In line with previous studies, FOUR and GLS/GCS total scores were comparable in predicting outcome [23, 26, 29–32, 34]. In addition, no patient with a FOUR score of 0 or 1 survived, while 20% of patients with a GCS total score of 3 were alive at 3 month follow-up. Although this finding does not reach statistical significance, it corroborates previous studies [30, 35]. The GLS was shown to herald superior outcome prediction as compared to the GCS [36, 37], but the GLS was here not shown to be superior to the prognostic capacity of the FOUR.
It is important to stress that the FOUR, unlike the GLS/GCS, assesses eye tracking, one of the first signs heralding recovery of consciousness after coma and the vegetative/unresponsive state . The vegetative/unresponsive state is a clinical diagnosis that does not require temporal criteria [38, 39]. The condition is called persistent when it persists for over 1 month (and permanent if over 3 months for non-traumatic and 12 months for traumatic etiology) . Patients who fail to show signs of consciousness (i.e., command following or non-reflex movements) but do show eye opening (spontaneous or induced) are no longer in coma but are in vegetative/unresponsive state. Once voluntary movements or command following is observed but no functional communication can be established patients are now defined as being in a minimally conscious state . Based on GLS/GCS and FOUR assessments, vegetative/unresponsive state was defined by GLS/GCS score of E>1, V<3, M<5, and FOUR score showing E<4, M<3. The diagnosis of minimally conscious  and locked-in states  may be very challenging, especially in the acute setting. In the studied sample 40% (N = 71) of patients were “vegetative” (i.e., showed wakeful unawareness) based on GLS/GCS assessment. However, by identifying the presence of visual pursuit, the FOUR score showed that this diagnosis was erroneous in 11% (8 out of 71 patients) of these patients. Disentangling vegetative/unresponsive from minimally conscious state is of key medical and ethical importance  as functional neuroimaging  and behavioral  data have shown evidence for residual pain perception and emotional processing in the latter condition. The possible consequence of considering patients as unconscious (while they actually show (minimal) signs of consciousness) could have clinical consequences, for example, in terms of pain and symptom management. In our sample, the use of the FOUR could have permitted to treat for pain in about 1 in 10 of ICU patients (8/71) otherwise possibly considered as insensate and vegetative/unresponsive. Hence, the routine clinical use of the FOUR score may permit to identify as soon as possible minimal (non-verbal) signs of consciousness, permitting to assure early and appropriate pain and symptom management in these challenging non-communicative ICU patients [45, 46].

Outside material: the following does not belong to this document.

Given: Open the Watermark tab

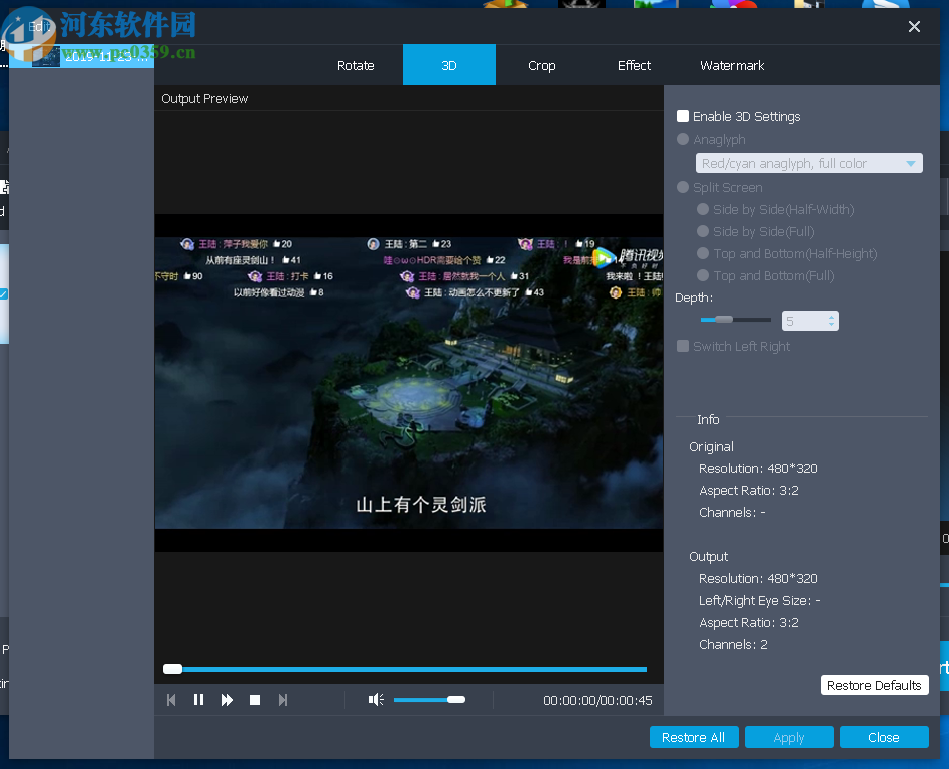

In conclusion, our prospective study comparing the FOUR, GLS/GCS scores in patients who are severely brain damaged shows that the FOUR is a valid tool with prognostic value comparable to GCS and GLS as here demonstrated by the AUC data from ROC analyses. The FOUR score may offer the additional advantage to be performable in intubated patients and to identify non-verbal signs of consciousness by assessing visual pursuit.